Despite his excitement, Heshke found time to be pleased that the specimens resembled quite closely the reconstructions that had been attempted from skeletons.
“So it was a spaceship,” he said.
“That was naturally our conclusion, to begin with. But we were wrong. Only gradually, by experimenting with the vehicle’s drive unit, were we able to piece together what it did.”
Heshke noticed that the physicists were all looking at the floor, as though hearing the subject talked about embarrassed them.
“The equipment aboard the vessel used a principle completely unknown to us,” Brask went on. “Movement through space – through comparatively short distances of space, not interplanetary space – could in fact be achieved as a by-product, but that was not its main purpose.

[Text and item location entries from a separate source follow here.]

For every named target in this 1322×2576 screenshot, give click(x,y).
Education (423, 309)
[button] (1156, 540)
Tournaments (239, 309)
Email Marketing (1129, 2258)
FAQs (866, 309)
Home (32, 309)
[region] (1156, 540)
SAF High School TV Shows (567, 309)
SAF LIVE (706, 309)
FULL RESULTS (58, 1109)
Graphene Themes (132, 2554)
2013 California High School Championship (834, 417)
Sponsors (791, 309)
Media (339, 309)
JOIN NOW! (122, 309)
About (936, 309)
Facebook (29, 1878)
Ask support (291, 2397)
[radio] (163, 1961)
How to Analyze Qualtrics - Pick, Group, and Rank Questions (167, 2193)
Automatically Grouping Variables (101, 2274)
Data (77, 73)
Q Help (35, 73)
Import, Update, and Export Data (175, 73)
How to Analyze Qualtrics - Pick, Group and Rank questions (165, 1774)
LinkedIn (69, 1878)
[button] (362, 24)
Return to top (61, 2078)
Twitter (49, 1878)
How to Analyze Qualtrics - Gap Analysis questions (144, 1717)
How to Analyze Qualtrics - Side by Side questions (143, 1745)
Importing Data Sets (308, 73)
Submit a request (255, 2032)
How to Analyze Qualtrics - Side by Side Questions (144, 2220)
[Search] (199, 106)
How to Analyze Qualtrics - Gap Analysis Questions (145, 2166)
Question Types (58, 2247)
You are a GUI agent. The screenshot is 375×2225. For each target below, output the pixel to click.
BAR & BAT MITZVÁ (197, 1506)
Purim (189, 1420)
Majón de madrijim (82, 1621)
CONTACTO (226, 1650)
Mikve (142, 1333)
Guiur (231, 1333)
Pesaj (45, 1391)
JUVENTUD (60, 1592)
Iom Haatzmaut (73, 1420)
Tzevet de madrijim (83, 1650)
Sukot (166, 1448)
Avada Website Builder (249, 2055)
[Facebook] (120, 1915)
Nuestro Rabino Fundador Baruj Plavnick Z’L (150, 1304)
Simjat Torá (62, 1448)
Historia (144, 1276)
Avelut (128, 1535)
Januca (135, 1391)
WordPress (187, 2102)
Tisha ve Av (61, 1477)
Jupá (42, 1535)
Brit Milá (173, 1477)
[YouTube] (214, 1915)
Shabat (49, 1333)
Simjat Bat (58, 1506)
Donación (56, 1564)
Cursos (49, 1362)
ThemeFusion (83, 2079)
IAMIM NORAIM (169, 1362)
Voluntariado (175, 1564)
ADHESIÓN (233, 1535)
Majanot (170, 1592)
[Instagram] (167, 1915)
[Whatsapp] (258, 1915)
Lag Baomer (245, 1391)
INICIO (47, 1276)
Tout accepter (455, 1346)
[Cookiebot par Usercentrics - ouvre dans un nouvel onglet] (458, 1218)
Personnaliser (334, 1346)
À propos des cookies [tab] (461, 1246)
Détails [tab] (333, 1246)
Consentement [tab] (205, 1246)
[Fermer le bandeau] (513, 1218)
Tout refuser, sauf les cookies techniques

Its main purpose is to move through time. The artifact we had stumbled on was a time machine.”
The physicists continued looking at the floor. Heshke let the bombshell sink into his mind.
Time. A time machine. The archaeologist’s dream.
“So they’re from the past,” he said finally, staring at the picture of the alien time travellers.
Brask nodded. “That would be the assumption. Presumably they developed the means of time travel during the final stages of their sojourn on Earth, but too late to do them any good. We can only hope the secret is not known on their home world, but frankly I think we would have felt some effect from it if it was.”